■ TASK TO COMPLETE:
Return every line of the material below that contains the word "Find". Case counts, so only lines with that exact capitalization qualify.

■ RECORD SET:
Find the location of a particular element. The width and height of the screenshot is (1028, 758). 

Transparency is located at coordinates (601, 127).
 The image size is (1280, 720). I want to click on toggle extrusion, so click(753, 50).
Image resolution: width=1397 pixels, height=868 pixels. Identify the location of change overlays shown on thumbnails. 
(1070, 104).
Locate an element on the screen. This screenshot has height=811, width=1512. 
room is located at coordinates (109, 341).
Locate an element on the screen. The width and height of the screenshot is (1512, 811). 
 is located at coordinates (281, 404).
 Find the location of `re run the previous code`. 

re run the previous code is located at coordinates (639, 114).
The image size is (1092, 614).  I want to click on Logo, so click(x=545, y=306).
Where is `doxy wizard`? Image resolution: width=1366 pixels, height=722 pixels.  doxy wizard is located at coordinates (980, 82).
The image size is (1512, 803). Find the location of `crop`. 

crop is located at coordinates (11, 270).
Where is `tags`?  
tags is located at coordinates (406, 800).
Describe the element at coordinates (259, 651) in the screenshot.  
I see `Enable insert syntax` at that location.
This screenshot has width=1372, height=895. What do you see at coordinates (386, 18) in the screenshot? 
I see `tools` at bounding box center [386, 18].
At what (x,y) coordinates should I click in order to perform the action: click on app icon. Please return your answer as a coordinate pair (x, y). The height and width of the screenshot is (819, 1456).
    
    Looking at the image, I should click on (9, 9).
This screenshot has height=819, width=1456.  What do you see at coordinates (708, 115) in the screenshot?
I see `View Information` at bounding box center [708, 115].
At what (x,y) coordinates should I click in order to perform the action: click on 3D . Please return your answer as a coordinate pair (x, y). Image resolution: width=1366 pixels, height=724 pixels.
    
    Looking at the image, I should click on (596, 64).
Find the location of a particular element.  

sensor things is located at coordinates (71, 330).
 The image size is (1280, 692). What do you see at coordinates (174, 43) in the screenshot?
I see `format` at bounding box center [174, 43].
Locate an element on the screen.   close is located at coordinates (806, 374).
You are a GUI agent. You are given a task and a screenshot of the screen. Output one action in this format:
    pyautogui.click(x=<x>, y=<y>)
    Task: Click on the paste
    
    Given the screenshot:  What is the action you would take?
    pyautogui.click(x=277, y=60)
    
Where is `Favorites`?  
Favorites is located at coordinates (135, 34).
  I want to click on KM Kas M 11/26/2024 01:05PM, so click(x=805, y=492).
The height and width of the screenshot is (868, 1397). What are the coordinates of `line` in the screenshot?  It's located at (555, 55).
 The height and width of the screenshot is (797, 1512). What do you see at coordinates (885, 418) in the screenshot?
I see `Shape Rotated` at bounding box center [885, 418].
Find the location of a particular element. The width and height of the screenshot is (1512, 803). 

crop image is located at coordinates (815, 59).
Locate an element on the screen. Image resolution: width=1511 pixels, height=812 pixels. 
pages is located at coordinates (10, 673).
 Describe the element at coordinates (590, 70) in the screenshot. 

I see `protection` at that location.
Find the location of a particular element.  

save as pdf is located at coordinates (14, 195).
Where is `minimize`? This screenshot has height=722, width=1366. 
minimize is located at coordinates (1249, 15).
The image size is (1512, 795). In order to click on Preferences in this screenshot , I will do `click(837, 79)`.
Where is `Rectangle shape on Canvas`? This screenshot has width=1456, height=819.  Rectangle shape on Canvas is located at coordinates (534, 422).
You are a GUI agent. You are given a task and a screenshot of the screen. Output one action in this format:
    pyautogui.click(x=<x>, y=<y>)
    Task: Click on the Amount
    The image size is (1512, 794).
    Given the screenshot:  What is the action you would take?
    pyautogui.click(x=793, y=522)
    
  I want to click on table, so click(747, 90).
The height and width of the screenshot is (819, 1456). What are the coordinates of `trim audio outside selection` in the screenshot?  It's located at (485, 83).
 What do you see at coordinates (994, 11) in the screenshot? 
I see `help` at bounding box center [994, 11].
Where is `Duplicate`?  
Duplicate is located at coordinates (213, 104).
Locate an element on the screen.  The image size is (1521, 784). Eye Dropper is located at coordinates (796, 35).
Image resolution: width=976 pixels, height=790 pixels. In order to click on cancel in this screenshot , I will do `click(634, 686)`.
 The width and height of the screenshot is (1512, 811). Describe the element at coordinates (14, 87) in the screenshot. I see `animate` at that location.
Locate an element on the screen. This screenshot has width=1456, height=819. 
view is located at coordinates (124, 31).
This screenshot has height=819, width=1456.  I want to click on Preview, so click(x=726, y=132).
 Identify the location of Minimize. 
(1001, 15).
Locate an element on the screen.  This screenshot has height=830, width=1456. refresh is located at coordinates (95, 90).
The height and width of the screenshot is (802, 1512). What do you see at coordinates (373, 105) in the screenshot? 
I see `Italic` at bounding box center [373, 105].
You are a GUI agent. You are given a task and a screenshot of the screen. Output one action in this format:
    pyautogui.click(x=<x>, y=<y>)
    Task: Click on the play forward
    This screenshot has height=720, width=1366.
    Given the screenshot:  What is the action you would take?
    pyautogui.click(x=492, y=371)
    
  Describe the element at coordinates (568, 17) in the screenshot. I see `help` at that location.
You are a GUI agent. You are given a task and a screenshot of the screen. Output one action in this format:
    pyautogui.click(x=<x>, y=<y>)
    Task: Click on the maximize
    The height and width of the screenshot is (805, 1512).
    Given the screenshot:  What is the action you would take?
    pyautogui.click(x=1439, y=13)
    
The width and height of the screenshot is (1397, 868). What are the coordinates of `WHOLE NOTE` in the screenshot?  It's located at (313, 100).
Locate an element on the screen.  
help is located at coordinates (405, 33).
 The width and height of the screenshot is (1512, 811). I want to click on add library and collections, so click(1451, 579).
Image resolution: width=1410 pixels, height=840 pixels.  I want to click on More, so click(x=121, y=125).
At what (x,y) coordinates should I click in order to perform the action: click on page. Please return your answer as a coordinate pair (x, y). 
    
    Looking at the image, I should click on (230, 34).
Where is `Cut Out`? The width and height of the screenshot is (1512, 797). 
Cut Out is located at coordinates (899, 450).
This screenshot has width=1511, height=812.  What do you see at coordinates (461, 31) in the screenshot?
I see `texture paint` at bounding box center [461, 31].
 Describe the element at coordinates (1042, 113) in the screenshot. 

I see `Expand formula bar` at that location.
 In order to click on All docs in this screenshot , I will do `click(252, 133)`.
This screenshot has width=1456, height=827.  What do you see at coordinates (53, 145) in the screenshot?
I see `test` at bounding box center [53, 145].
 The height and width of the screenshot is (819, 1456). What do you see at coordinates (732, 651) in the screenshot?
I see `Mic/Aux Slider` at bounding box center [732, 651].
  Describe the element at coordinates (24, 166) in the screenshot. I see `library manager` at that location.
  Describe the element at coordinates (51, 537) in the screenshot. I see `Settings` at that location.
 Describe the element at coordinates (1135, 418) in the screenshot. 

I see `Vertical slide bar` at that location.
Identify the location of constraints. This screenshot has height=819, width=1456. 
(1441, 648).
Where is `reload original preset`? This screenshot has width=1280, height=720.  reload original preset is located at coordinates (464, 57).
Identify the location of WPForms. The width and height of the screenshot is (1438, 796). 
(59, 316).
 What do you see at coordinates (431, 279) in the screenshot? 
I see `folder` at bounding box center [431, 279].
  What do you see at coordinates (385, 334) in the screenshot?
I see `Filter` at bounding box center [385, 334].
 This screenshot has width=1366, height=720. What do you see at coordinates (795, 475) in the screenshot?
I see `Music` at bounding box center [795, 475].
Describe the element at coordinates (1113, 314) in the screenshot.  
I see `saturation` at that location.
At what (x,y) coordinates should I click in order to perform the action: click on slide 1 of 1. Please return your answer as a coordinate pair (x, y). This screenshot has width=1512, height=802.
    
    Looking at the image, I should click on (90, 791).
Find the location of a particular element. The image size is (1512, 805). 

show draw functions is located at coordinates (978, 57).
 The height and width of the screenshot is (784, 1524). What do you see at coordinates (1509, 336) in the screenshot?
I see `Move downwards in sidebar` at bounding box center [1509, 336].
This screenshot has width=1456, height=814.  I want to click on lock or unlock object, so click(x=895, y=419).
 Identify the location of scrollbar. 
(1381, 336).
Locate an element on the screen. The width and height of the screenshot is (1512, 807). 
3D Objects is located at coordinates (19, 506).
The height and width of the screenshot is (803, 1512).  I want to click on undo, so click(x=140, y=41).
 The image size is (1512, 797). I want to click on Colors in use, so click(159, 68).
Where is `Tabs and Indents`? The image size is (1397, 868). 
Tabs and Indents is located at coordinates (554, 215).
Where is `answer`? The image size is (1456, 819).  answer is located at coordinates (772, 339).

■ THE SOLUTION:
Find the location of a particular element. The width and height of the screenshot is (1028, 758). 
 Find the location of `re run the previous code`. 
The image size is (1512, 803). Find the location of `crop`. 
Find the location of a particular element.  
Find the location of a particular element. The width and height of the screenshot is (1512, 803). 
Find the location of a particular element.  
Find the location of a particular element. The image size is (1512, 805). 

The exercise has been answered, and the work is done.